I like to watch videos that people share of their kids responding to certain questions they are asked. I get a real chuckle out of some of them. I actually included many such funny comments in the back end of my children's book "The Day I Gave Mad Away."


I was recently watching one of those funny videos where the dad was filming his 4 year old daughter coming in from the backyard. She said to her father "There's a friggin' mouse in the back yard."


Now, on the surface, that seems funny, right? And it is, in a certain respect. However, we need to dig a little deeper here to see just what's going on when a child comes up with such a comment. I am not trying to be a downer here. I am working to illustrate a certain point.


I have had parents act shocked hearing certain things come out of their child's mouth, when I have heard the very same thing come out of theirs. Of course, children don't just learn from their parents. They learn from their friends, their teachers, their caregivers and so on.

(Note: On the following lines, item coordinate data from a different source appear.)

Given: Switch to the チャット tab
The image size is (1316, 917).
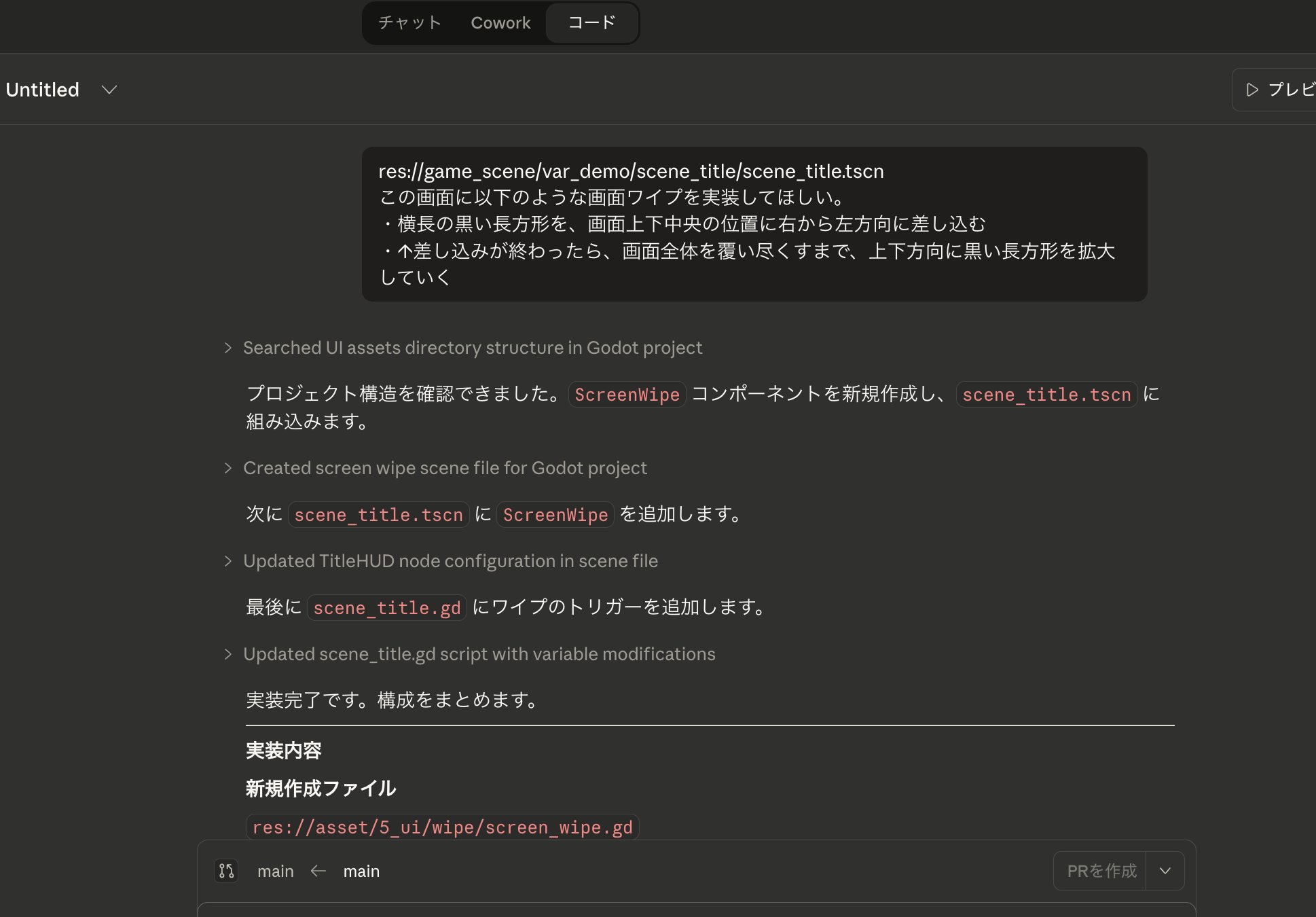Looking at the screenshot, I should [x=409, y=23].
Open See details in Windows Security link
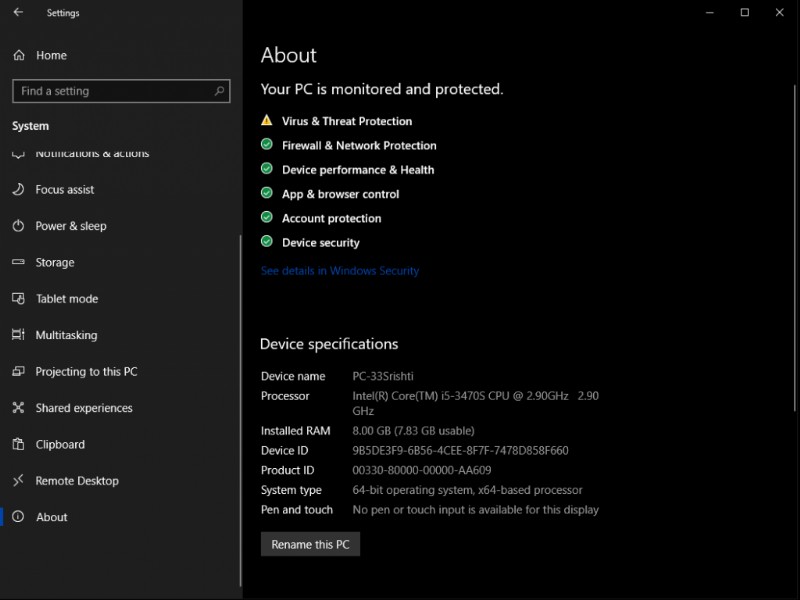 click(x=340, y=270)
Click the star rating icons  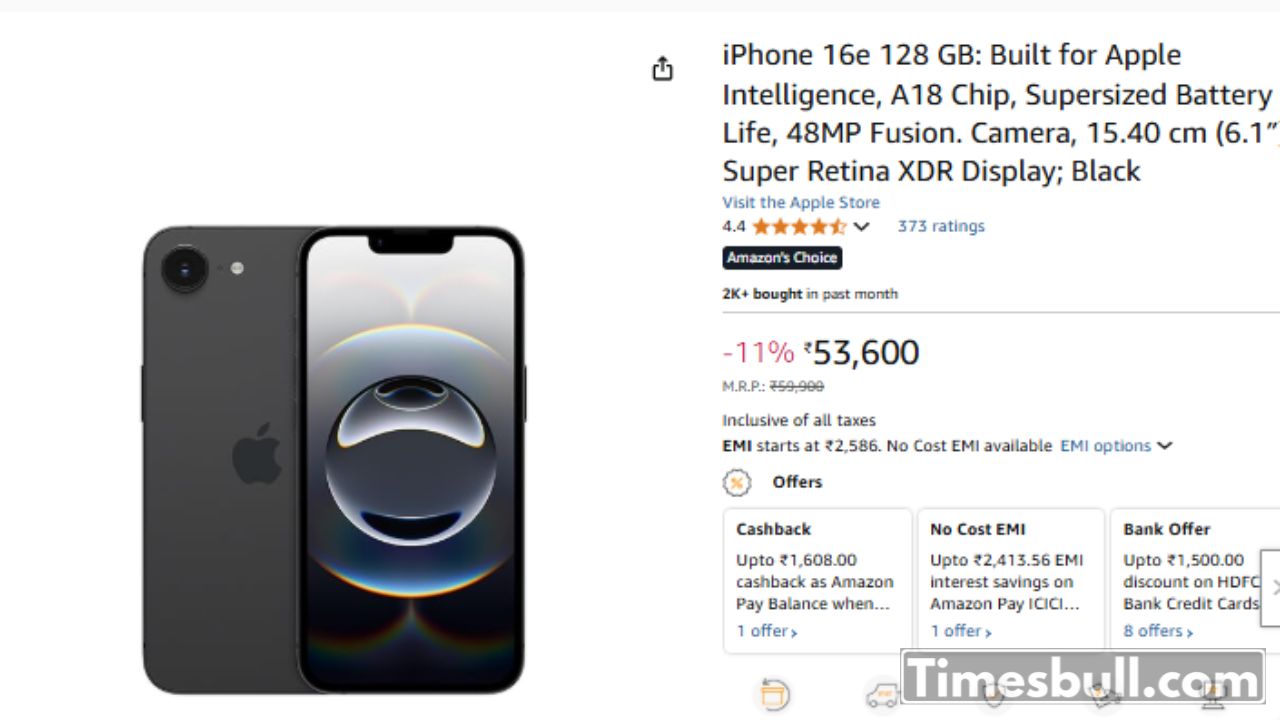(x=798, y=227)
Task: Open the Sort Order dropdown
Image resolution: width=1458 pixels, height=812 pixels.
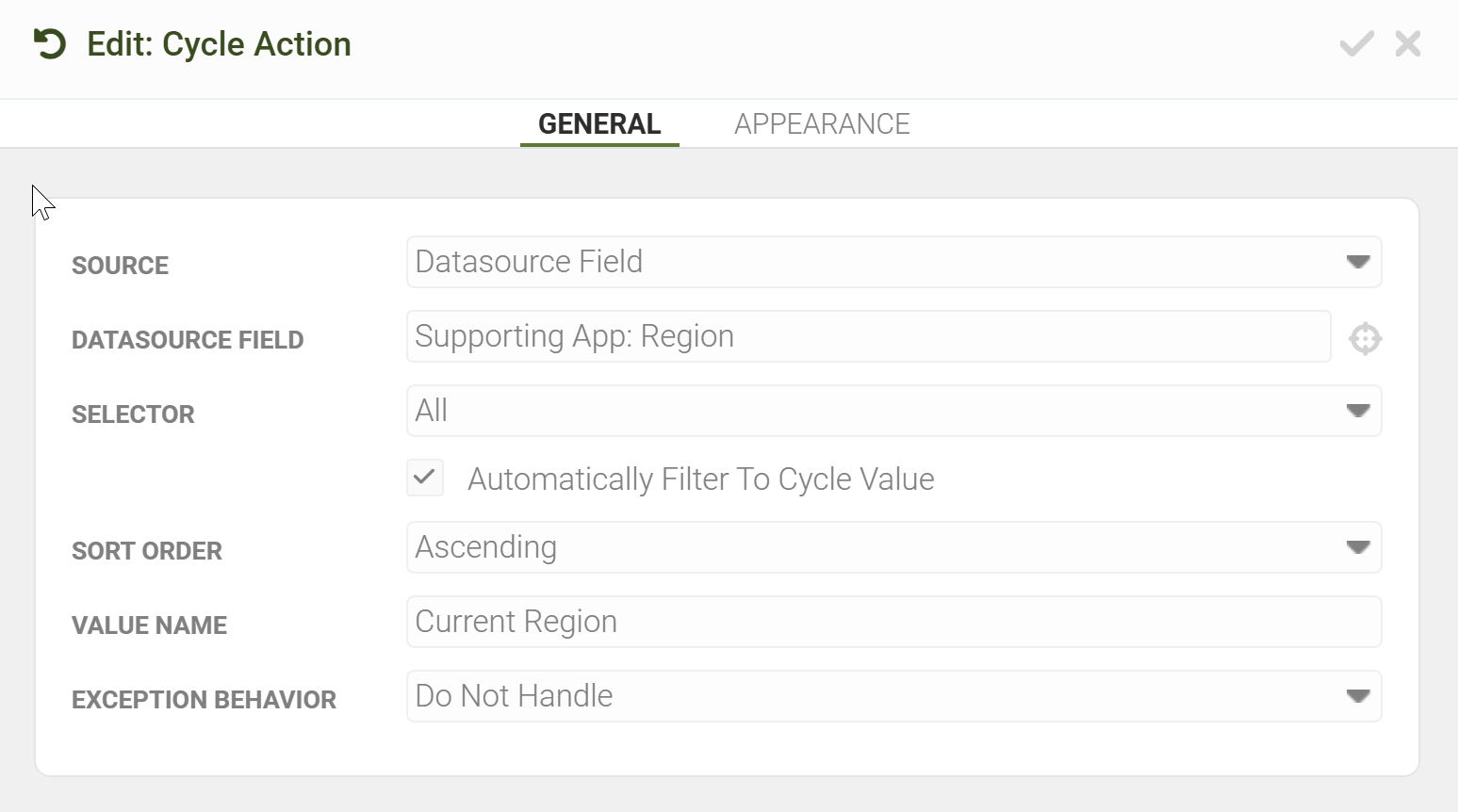Action: click(x=893, y=547)
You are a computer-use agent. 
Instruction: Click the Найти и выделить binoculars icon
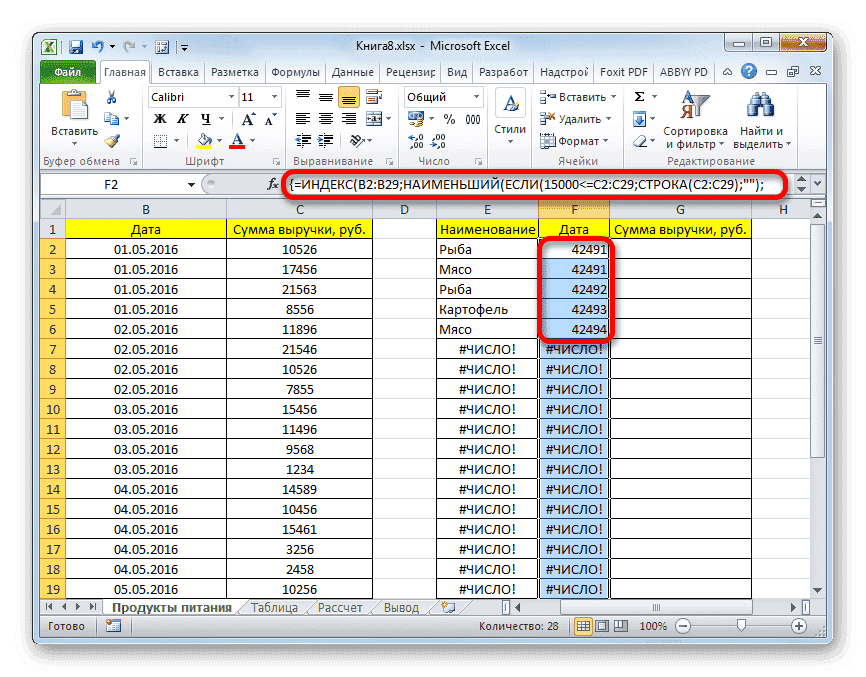[x=761, y=103]
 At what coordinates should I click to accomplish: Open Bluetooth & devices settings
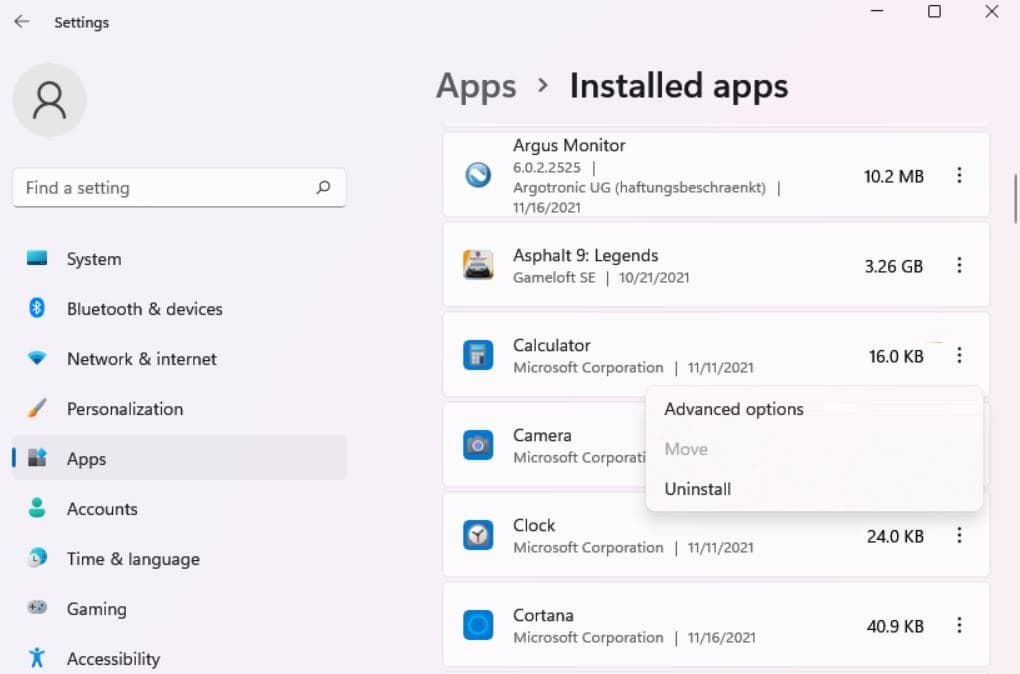pyautogui.click(x=144, y=309)
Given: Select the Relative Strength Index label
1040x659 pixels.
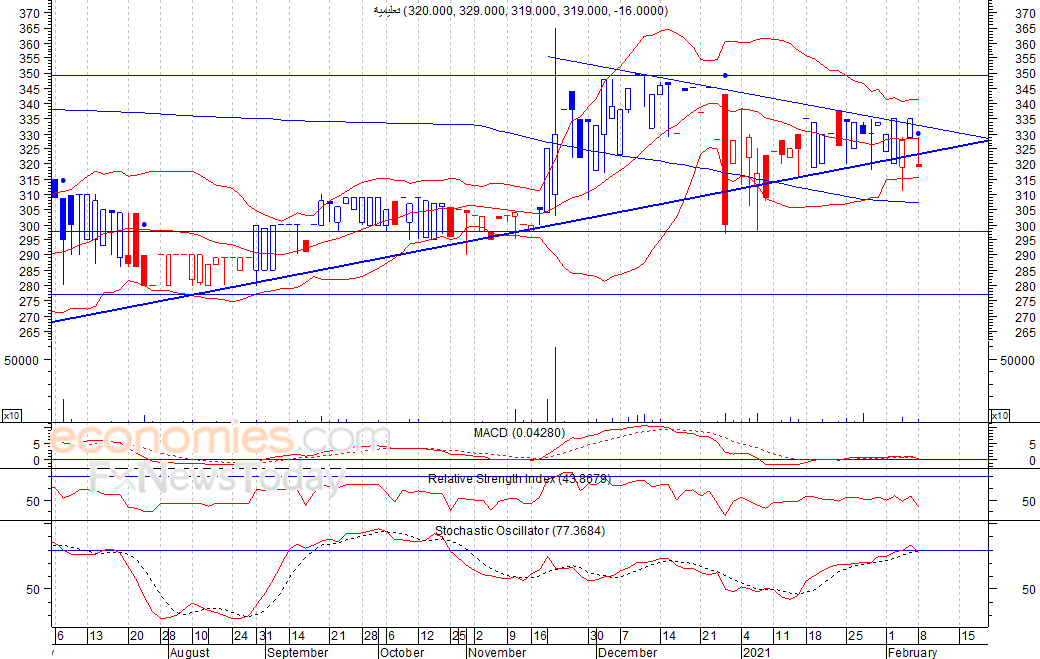Looking at the screenshot, I should pos(518,479).
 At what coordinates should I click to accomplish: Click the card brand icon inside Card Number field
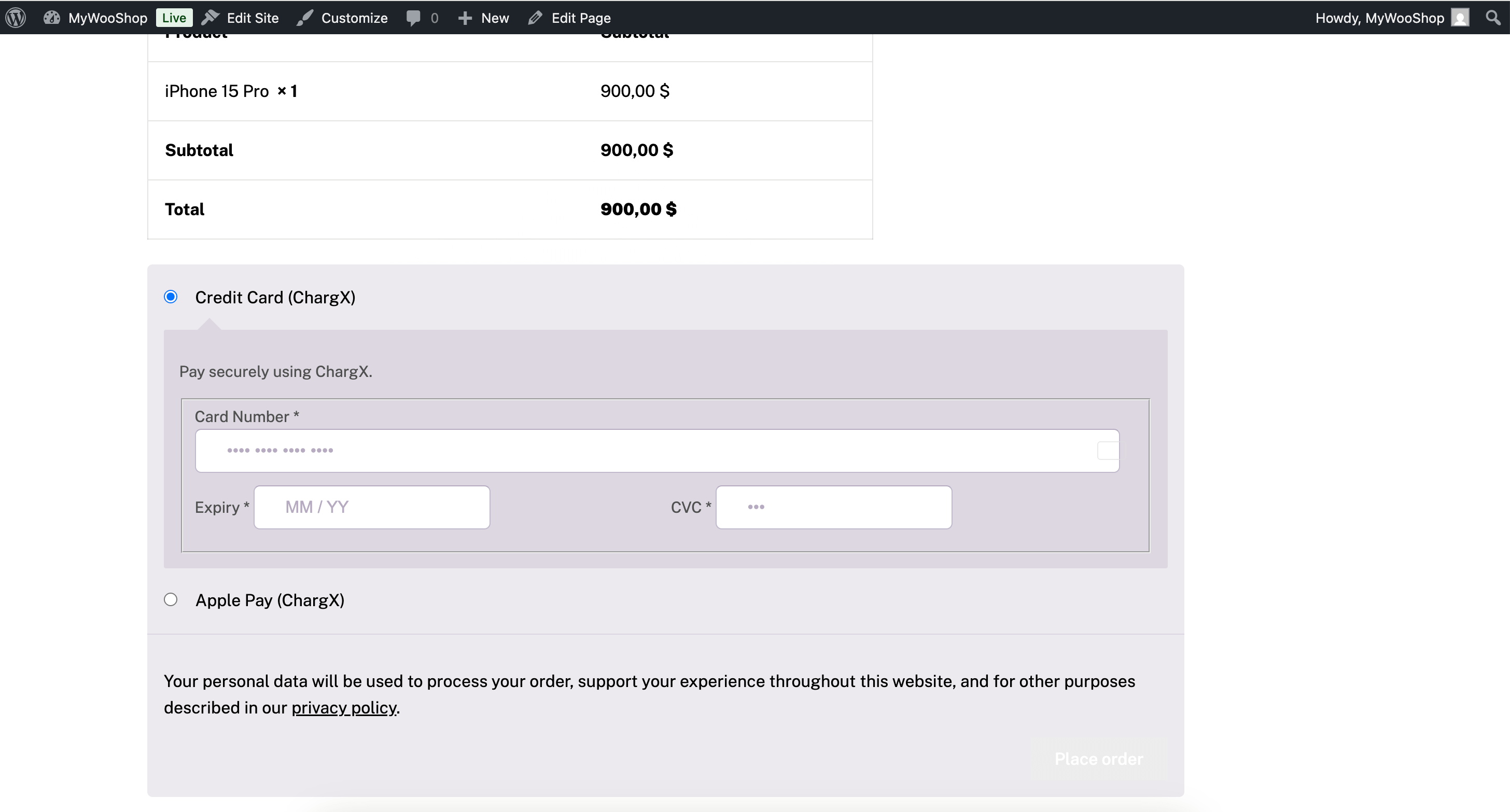coord(1107,450)
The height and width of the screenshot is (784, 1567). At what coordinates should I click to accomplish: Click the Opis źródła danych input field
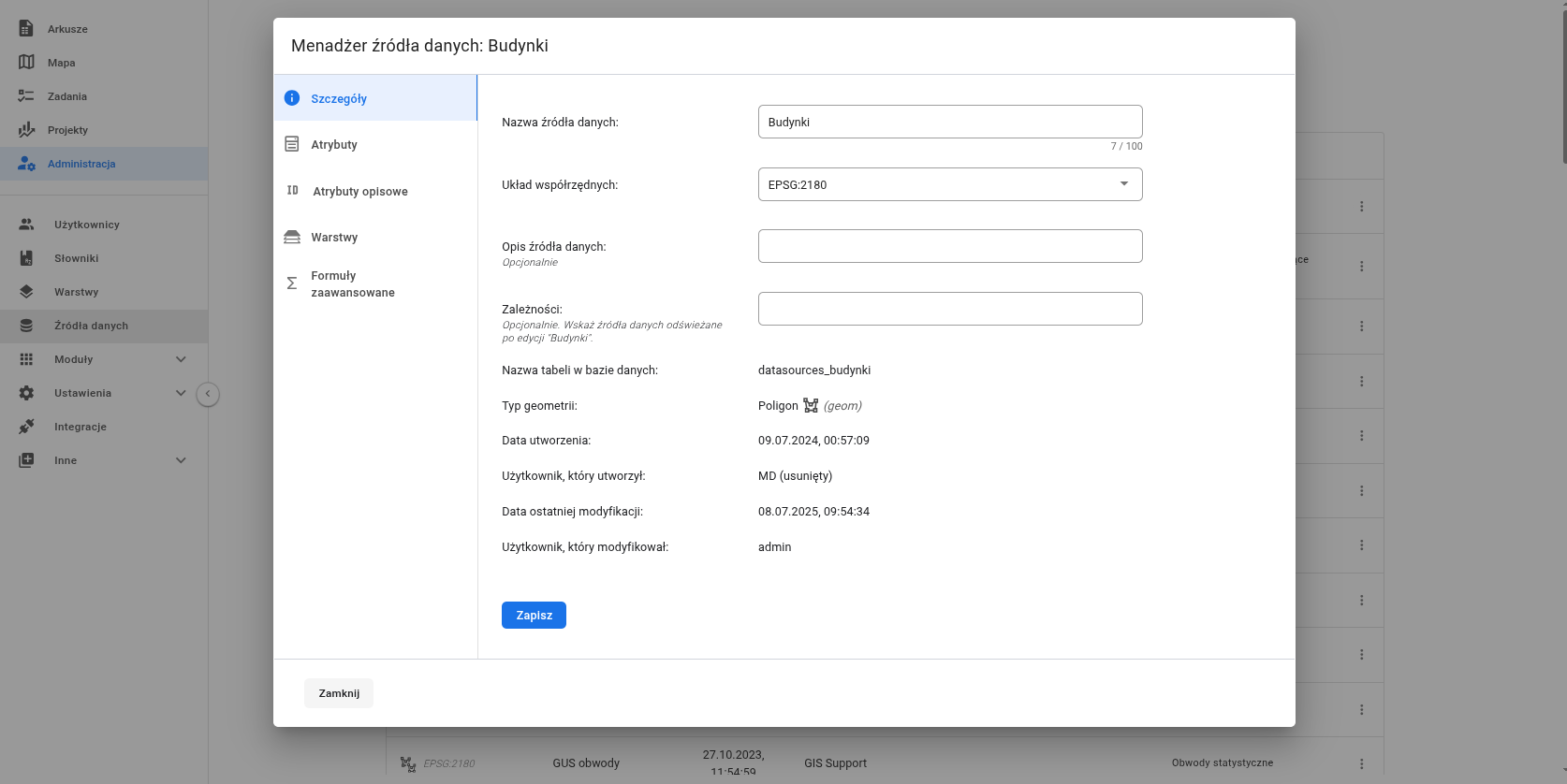949,246
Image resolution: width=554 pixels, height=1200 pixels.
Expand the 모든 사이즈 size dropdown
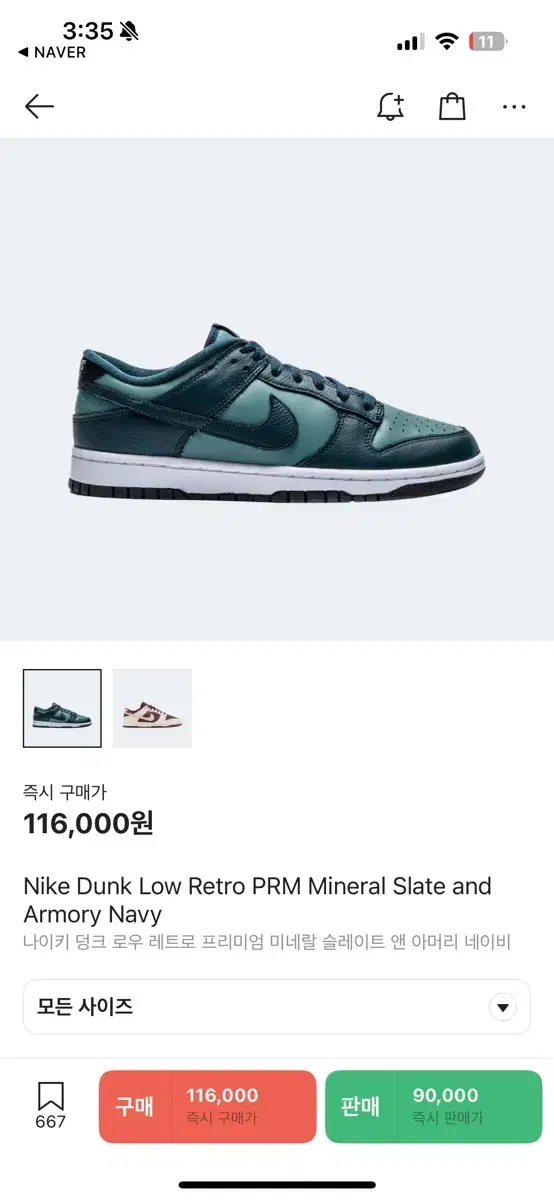(277, 1007)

Now, when I say learn, I really mean mimic. Children learn through living example - they mimic what they hear. They mimic tones of voices and facial expressions. They mimic negative reactions. They mimic everything. So what we call "originality" in our kids is really a hodge-podge mixture of mimicked traits and expressions. There may be a certain originality and uniqueness to that mixture in every child, wherein no other child has the exact mix of mimicry as they do, but if we look closely at it, we can see that there isn't anything truly original about them at all. How can anything borrowed be original? Mimicry is borrowing. Original means "first - present or existing from the beginning?"


It should be shocking to us when we hear something like that 4-year old child saying "friggin mouse." It should shock us to the core of ourselves as in "My God, what else have they picked up from me?" We have no idea until they say that darndest thing. Why? Because most of the time, we aren't aware of ourselves when we speak. We aren't aware that our child is absorbing not only everything that comes out of our mouths, but every facial expression, and every negative reaction. And I mean every. That's not an exaggeration.


Kids Say What Has Been Said. Kid's Act What What Has Been Acted.


One of my very first blogs was about the importance of owning our own attention. If you haven't read that blog, I encourage you to do so. Without the proper use of our attention, all that we can become is a Master of Mimicry. We can't bring anything new into this world that desperately needs it.


As a parent, if I am fully attentive in my child's presence, I am aware of what my face is doing, if there is tension in it. I'm aware of the words that are coming out of my mouth so that those words are not harmful in any way. I'm aware of everything that is moving through me inwardly that may be pressuring me to move fast, say that unkind thing or give "that look".


We all came into this world with rules that we didn't give ourselves. And because we haven't questioned those rules, we continue to do the darndest thing...the repetitive thing, the mimicked thing...


Imagine giving your child a new set of rules that will make them a truly unique and original individual as they were intended to be.


Presence is the only way to give our children something new in their life. Why is that? Because when we do the same old thing, react in the same old way, say the same negative comments, blame others for the way that we feel, turn to ourselves for answers to what ails us, things never change. Clearly, we can see that.


When we agree to be present with our child, that "same old reaction, that same old comment, that same blame game, etc. is sacrificed by waiting instead for a new answer from a level of consciousness above ours. The old things must pass before anything new can be received, otherwise we continue to feed the same old, same old.


Be a warrior and raise a truly original and unique child. That would be the true darndest thing.